■ **Task instructions**
Retype every entry precisely and keep each line whole.

(Stored records)
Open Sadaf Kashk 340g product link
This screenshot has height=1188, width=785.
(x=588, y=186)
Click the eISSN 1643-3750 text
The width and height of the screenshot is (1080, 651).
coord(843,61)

■ **Answer section**
Open Sadaf Kashk 340g product link
This screenshot has height=1188, width=785.
(x=588, y=186)
Click the eISSN 1643-3750 text
The width and height of the screenshot is (1080, 651).
coord(843,61)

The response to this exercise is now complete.